Data supplied: Begin
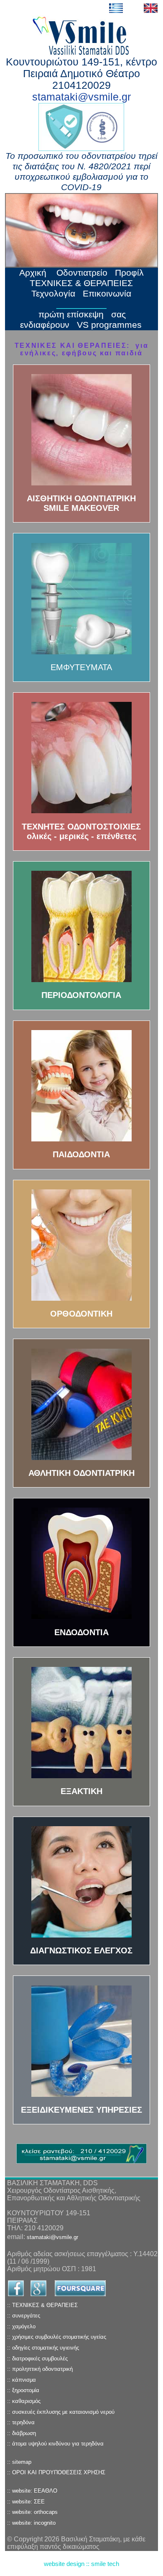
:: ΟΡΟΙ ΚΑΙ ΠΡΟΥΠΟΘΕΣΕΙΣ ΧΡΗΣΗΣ (56, 2472)
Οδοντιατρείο (81, 273)
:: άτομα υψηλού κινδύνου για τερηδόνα (55, 2443)
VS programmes (109, 325)
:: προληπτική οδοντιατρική (40, 2369)
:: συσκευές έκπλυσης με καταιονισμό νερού (61, 2412)
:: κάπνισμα (21, 2380)
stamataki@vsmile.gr (81, 97)
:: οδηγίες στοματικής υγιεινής (43, 2348)
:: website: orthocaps (32, 2512)
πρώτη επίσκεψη (71, 314)
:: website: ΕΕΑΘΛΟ (32, 2491)
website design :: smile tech (81, 2563)
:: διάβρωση (21, 2433)
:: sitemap (19, 2462)
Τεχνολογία (53, 294)
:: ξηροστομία (23, 2390)
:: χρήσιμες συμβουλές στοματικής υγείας (56, 2337)
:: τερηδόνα (21, 2422)
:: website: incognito (31, 2523)
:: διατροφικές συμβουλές (37, 2358)
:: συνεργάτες (23, 2315)
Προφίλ (129, 273)
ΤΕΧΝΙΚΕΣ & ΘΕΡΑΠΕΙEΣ (81, 283)
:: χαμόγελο (21, 2326)
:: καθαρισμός (24, 2401)
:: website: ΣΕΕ (26, 2501)
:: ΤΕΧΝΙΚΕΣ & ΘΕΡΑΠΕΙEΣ (42, 2305)
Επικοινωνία (107, 294)
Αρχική (34, 273)
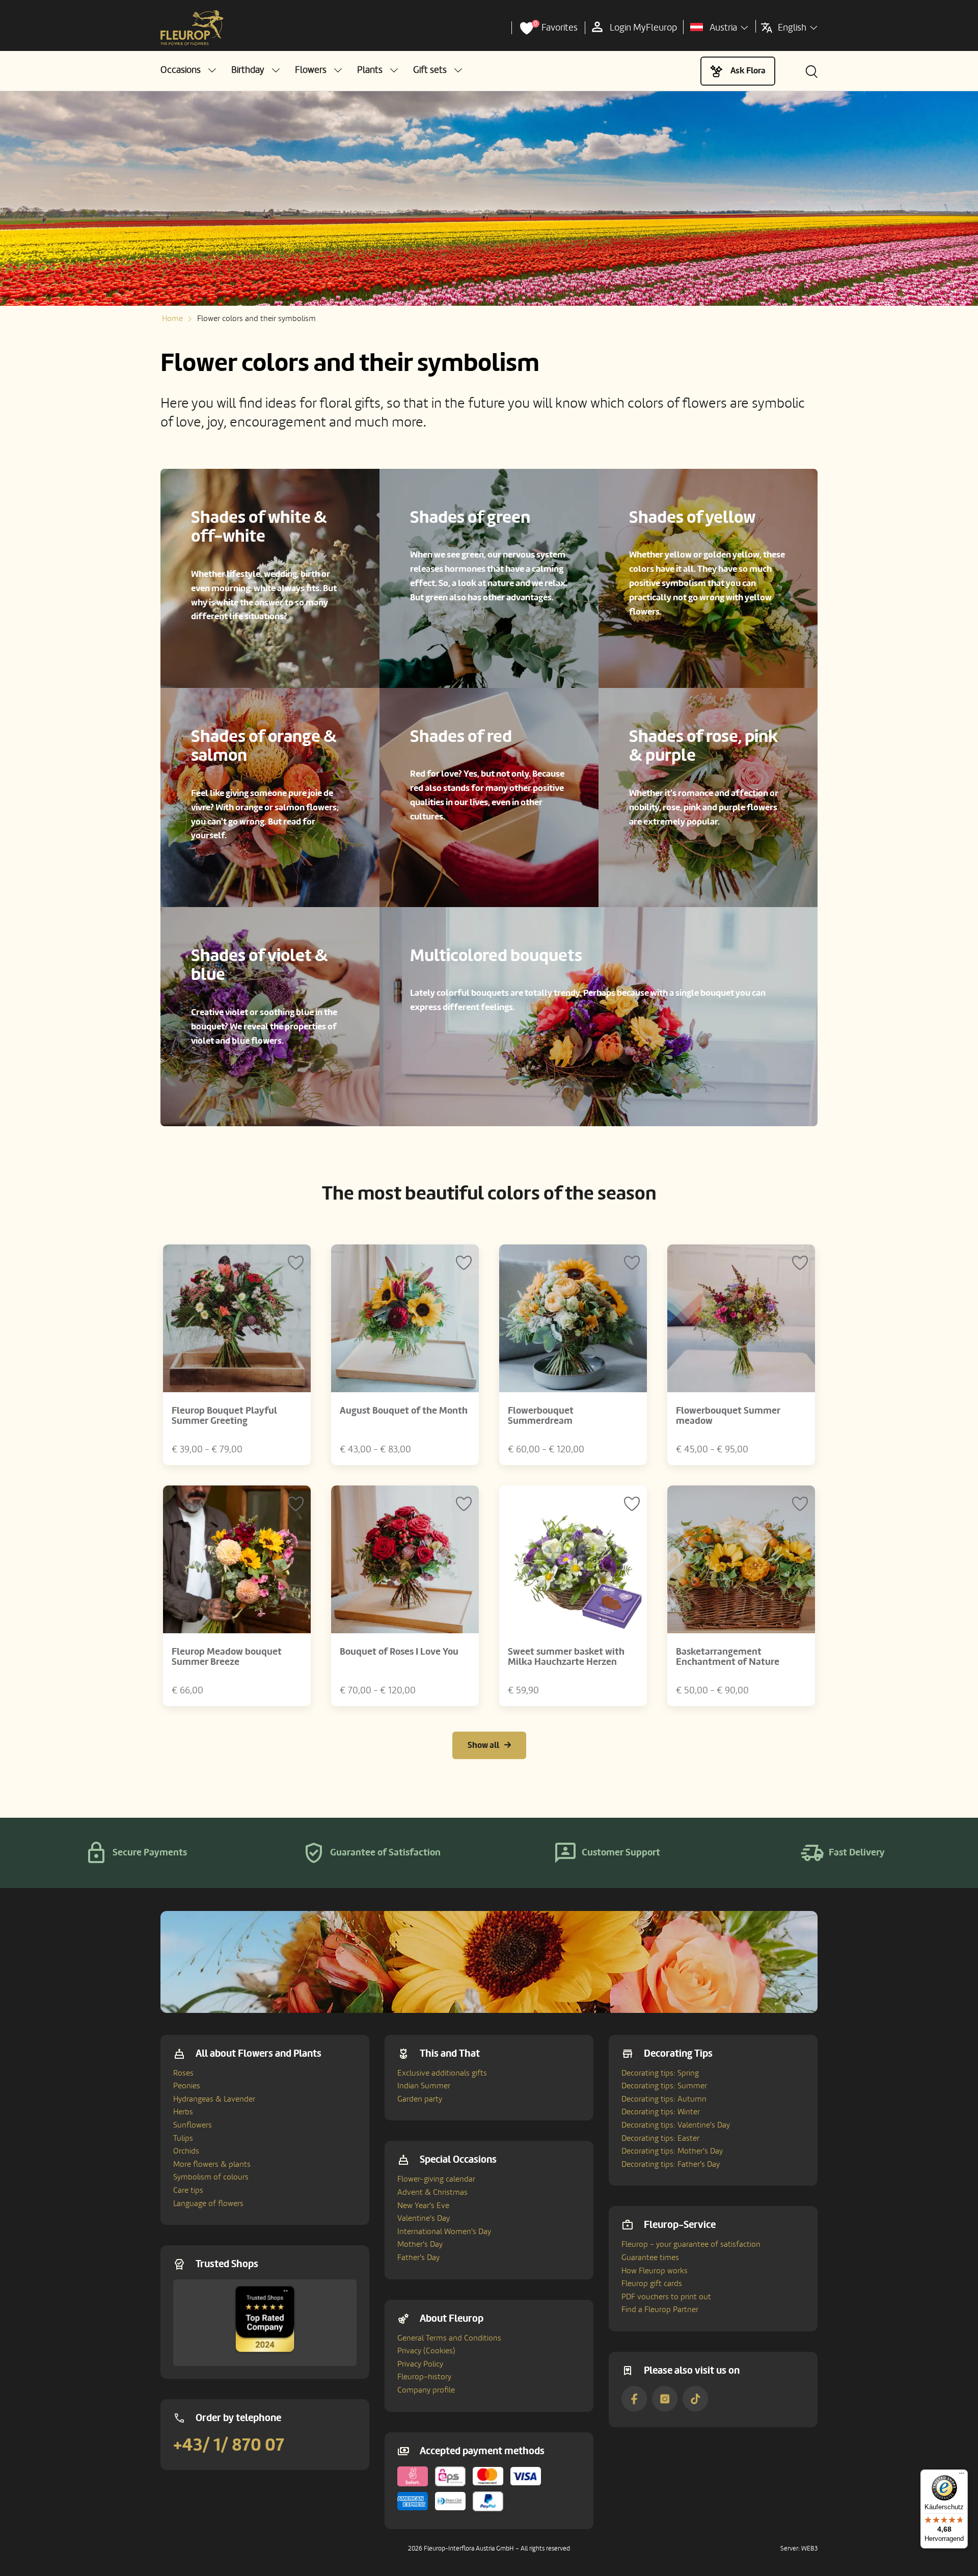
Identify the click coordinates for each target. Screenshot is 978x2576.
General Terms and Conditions (449, 2338)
Data supplied: End
** Exercise requirements **
Drop the pictures, then transcribe the lines from the one containing "website design :: smile tech (81, 2563)" to the end of the data above, exactly and nothing more.

** Result for this task **
website design :: smile tech (81, 2563)
:: διάβρωση (21, 2433)
:: sitemap (19, 2462)
Τεχνολογία (53, 294)
:: ξηροστομία (23, 2390)
:: χρήσιμες συμβουλές στοματικής υγείας (56, 2337)
:: τερηδόνα (21, 2422)
:: website: incognito (31, 2523)
:: διατροφικές συμβουλές (37, 2358)
:: συνεργάτες (23, 2315)
Προφίλ (129, 273)
ΤΕΧΝΙΚΕΣ & ΘΕΡΑΠΕΙEΣ (81, 283)
:: χαμόγελο (21, 2326)
:: καθαρισμός (24, 2401)
:: website: ΣΕΕ (26, 2501)
:: ΤΕΧΝΙΚΕΣ & ΘΕΡΑΠΕΙEΣ (42, 2305)
Επικοινωνία (107, 294)
Αρχική (34, 273)
Identify the click coordinates for each target. Screenshot is 978x2576.
General Terms and Conditions (449, 2338)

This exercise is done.